**To do:** The lines below, from the one containing "You are a computer-use agent. Screen" through the one containing "Switch to the Calls section", should be set down exactly, with no pictures and nothing else.

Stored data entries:
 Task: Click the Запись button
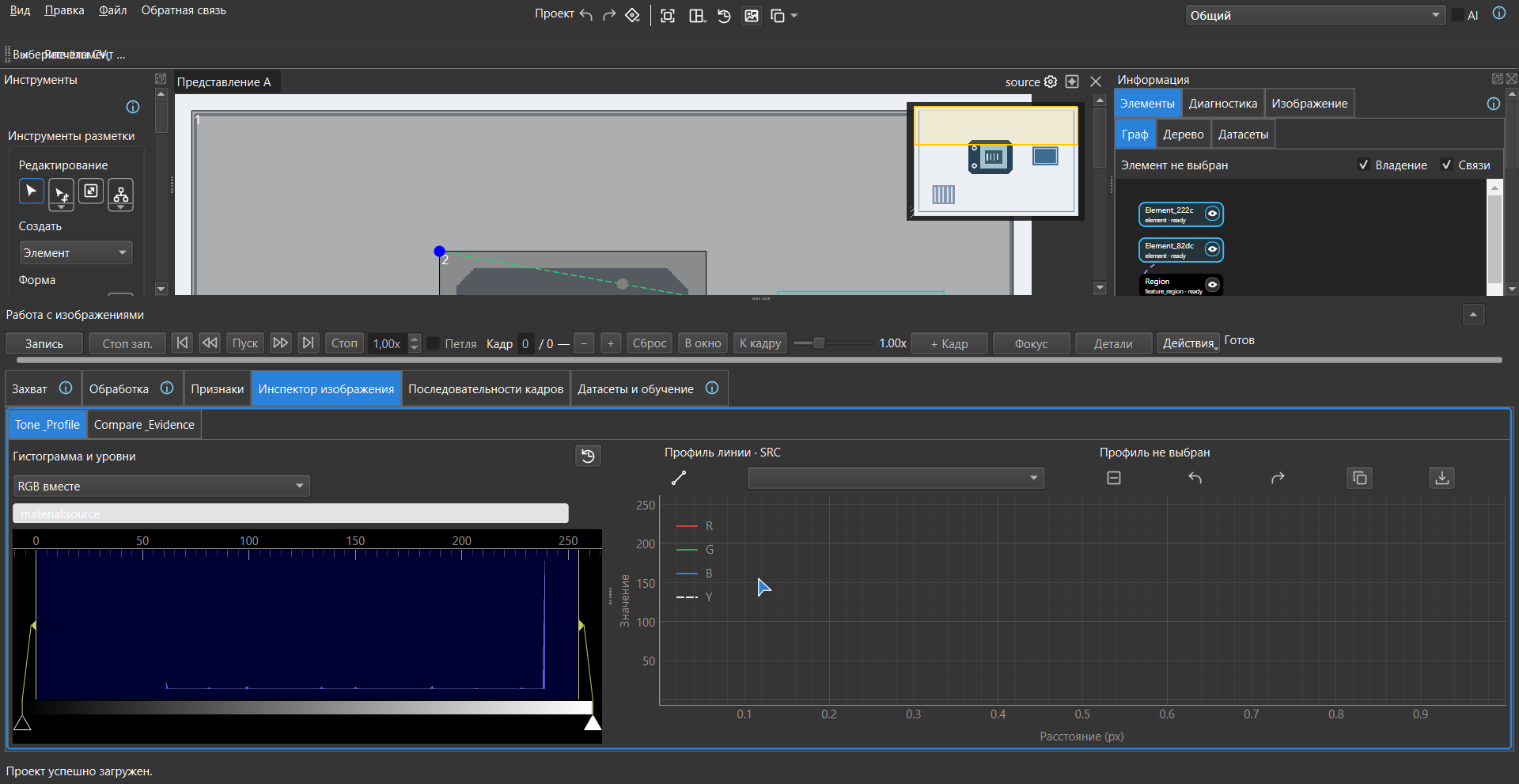coord(44,343)
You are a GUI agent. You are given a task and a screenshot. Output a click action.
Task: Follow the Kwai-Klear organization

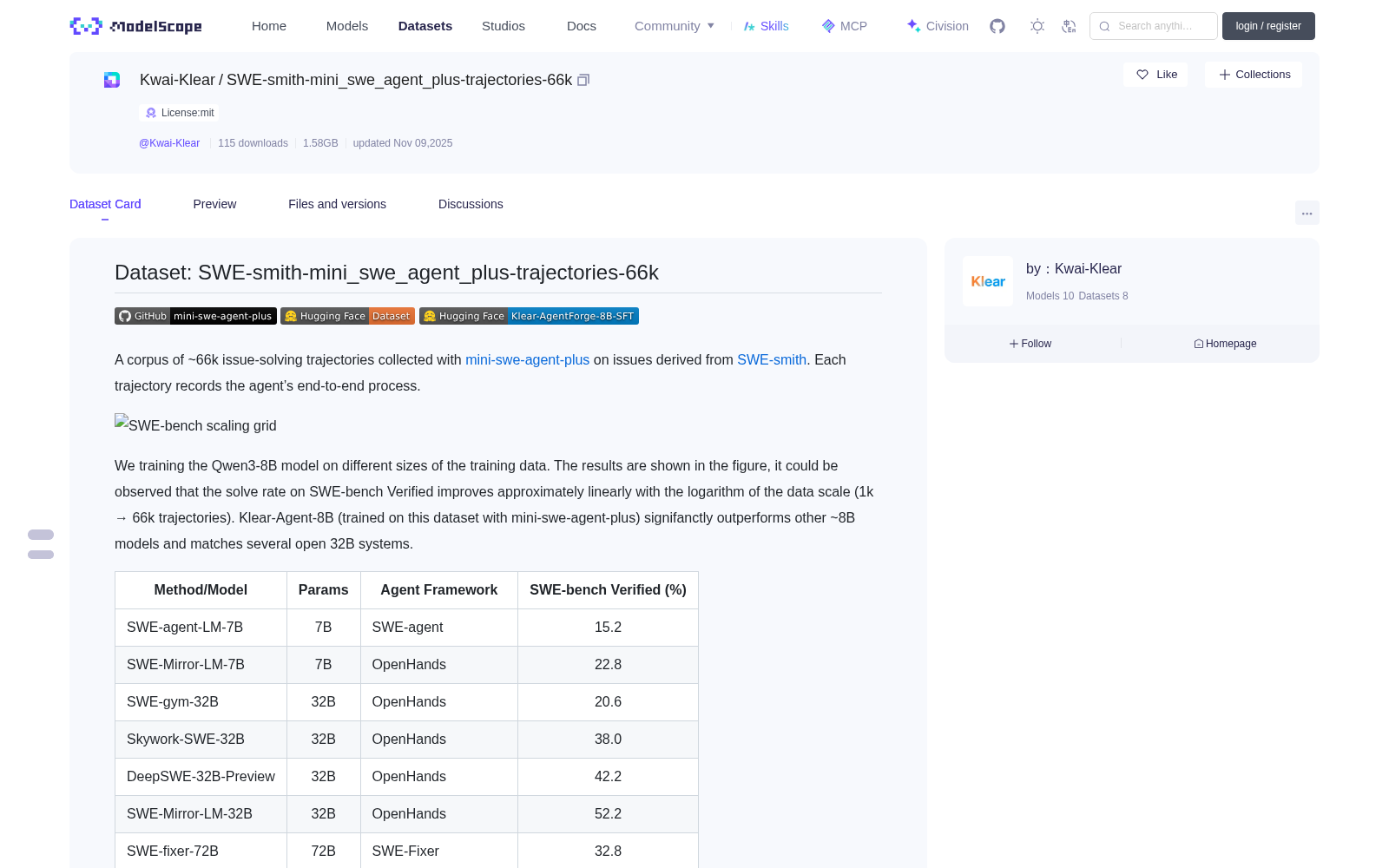[x=1030, y=344]
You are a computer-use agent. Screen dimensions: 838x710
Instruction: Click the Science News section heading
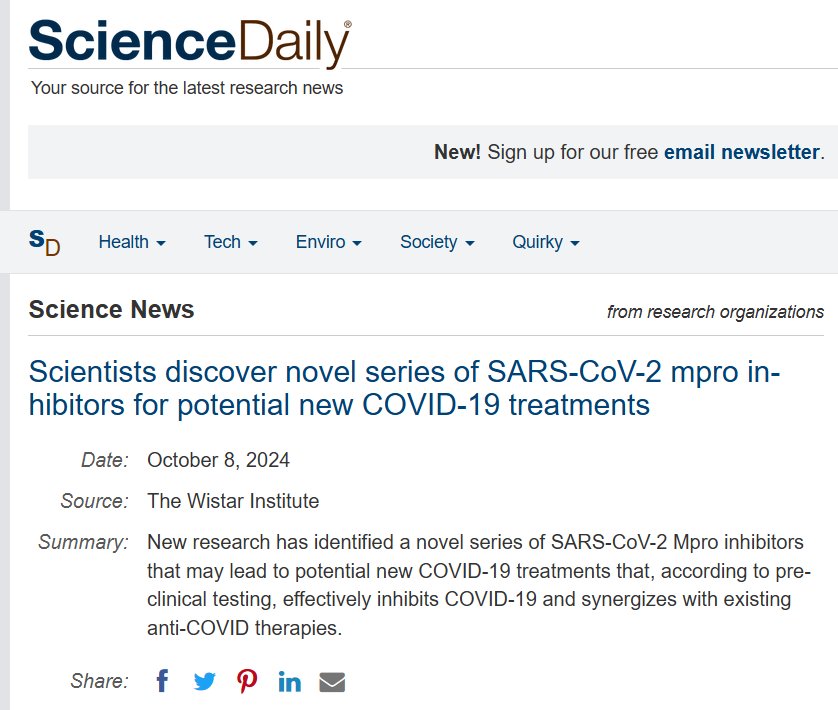112,310
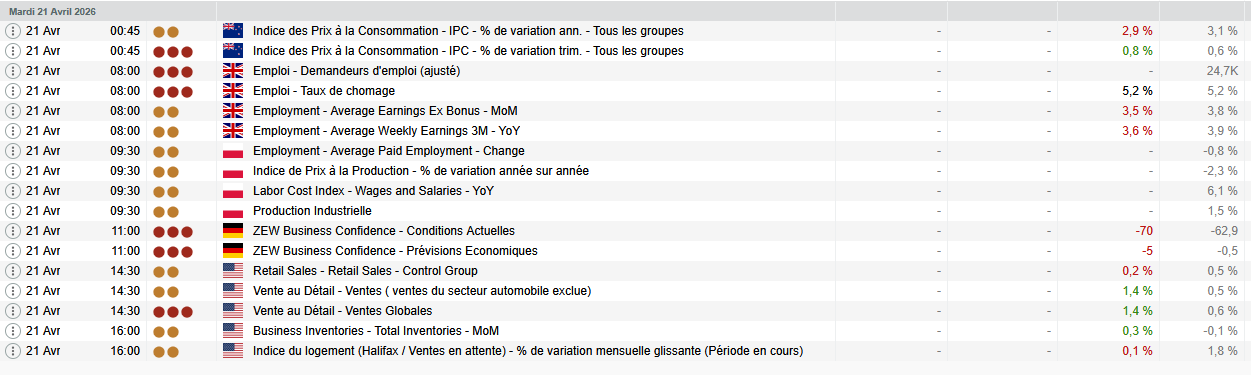Click UK flag next to Demandeurs d'emploi
Image resolution: width=1251 pixels, height=375 pixels.
tap(233, 71)
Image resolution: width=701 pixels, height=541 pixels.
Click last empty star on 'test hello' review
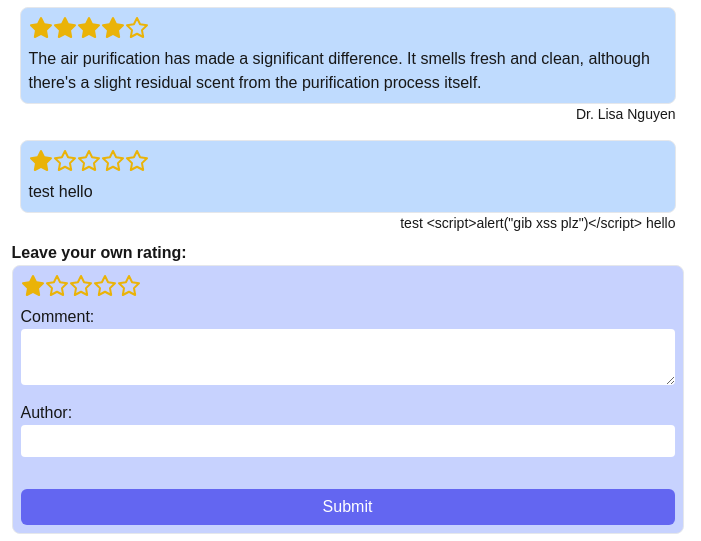pos(137,161)
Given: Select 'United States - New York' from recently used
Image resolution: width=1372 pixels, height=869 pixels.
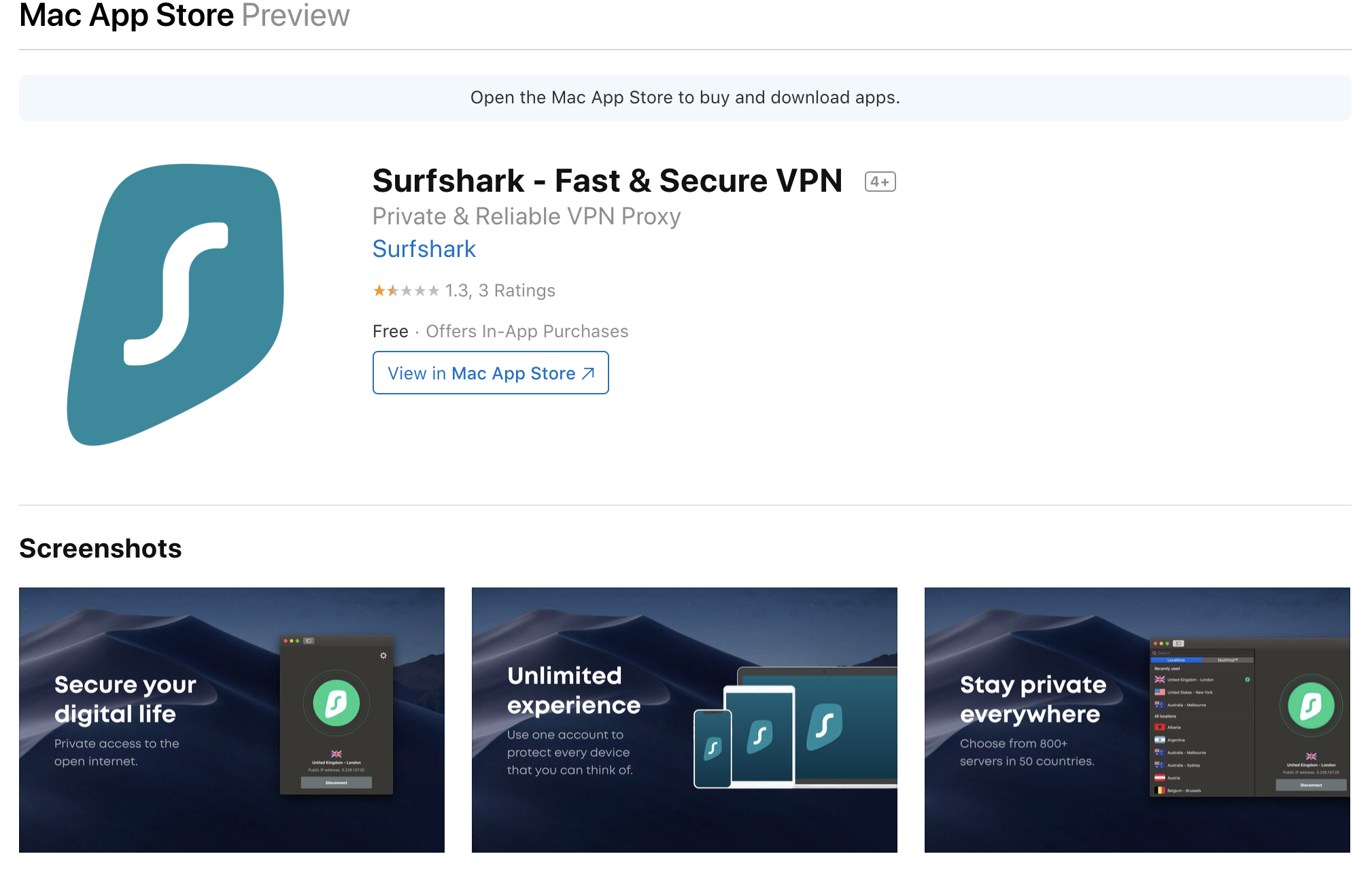Looking at the screenshot, I should (x=1189, y=692).
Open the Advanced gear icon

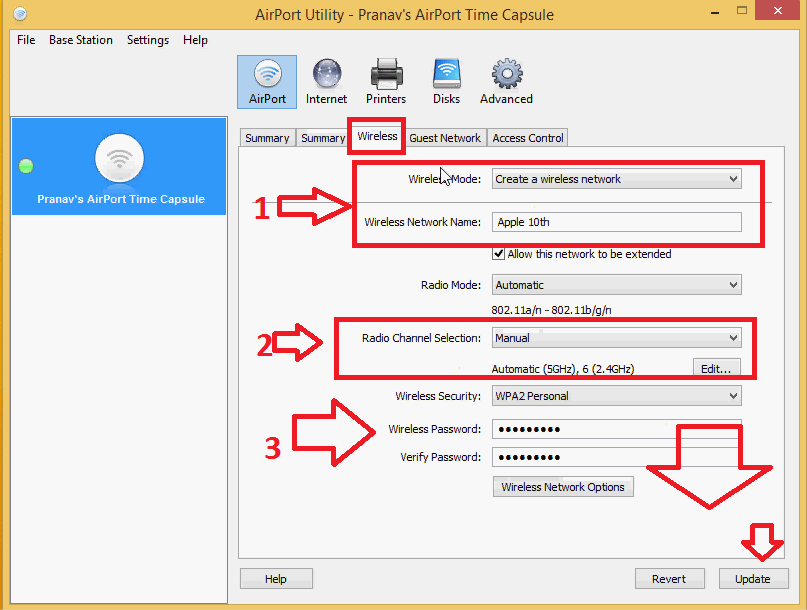(x=506, y=81)
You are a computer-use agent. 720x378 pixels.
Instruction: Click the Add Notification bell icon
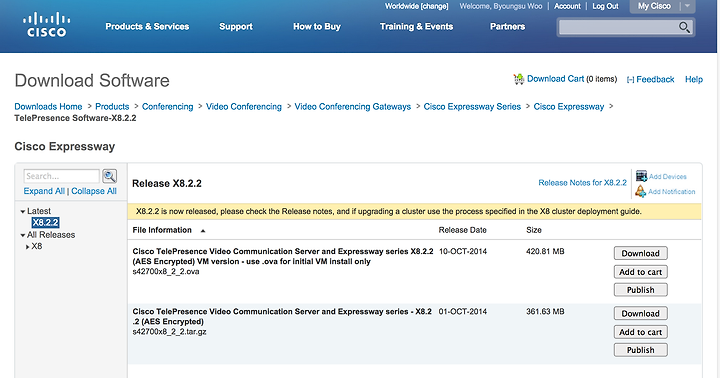[640, 191]
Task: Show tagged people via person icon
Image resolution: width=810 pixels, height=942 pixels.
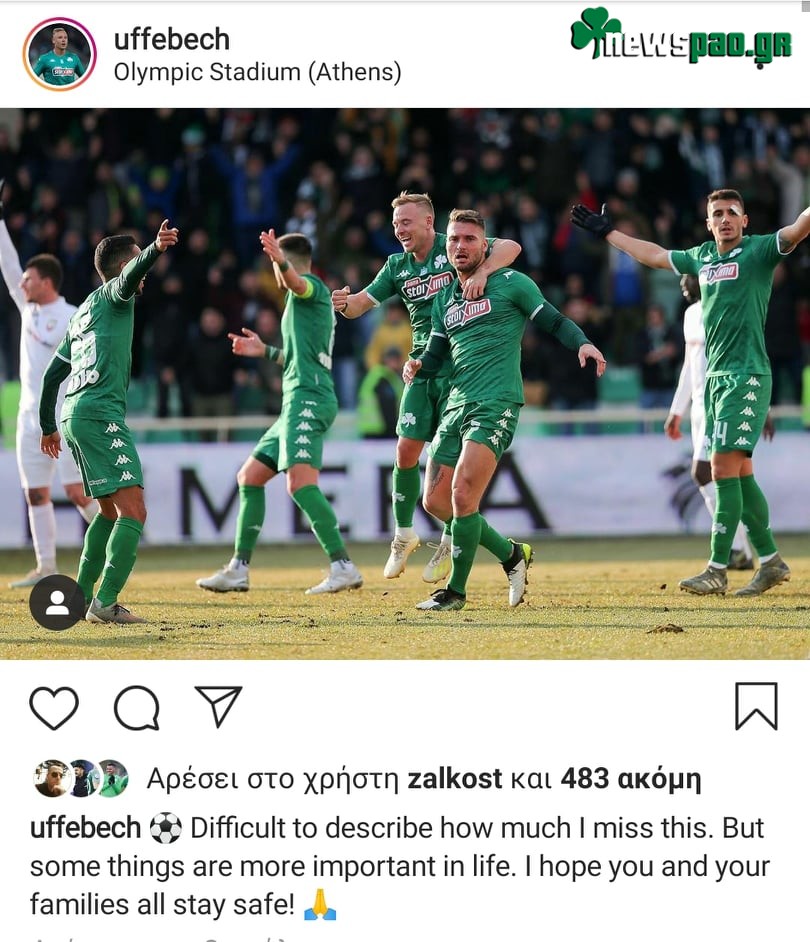Action: 57,602
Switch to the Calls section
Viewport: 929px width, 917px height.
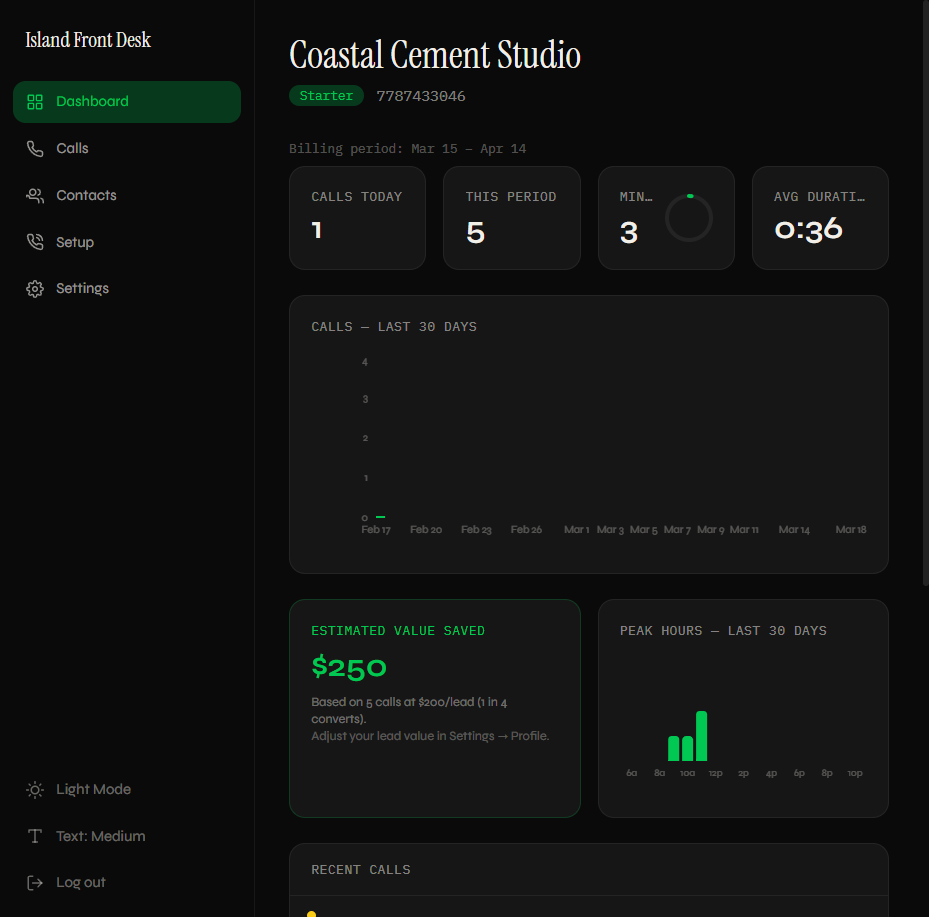[x=72, y=148]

**Final answer:**
You are a computer-use agent. Screen dimensions: 838x710
Instruction: Click the Science News section heading
112,310
Click UK flag next to Demandeurs d'emploi
Image resolution: width=1251 pixels, height=375 pixels.
tap(233, 71)
Image resolution: width=701 pixels, height=541 pixels.
Click last empty star on 'test hello' review
pos(137,161)
Given: Select 'United States - New York' from recently used
Image resolution: width=1372 pixels, height=869 pixels.
Looking at the screenshot, I should (x=1189, y=692).
Open the Advanced gear icon

(x=506, y=81)
You are a computer-use agent. 720x378 pixels.
Instruction: Click the Add Notification bell icon
[640, 191]
Task: Show tagged people via person icon
Image resolution: width=810 pixels, height=942 pixels.
Action: 57,602
Switch to the Calls section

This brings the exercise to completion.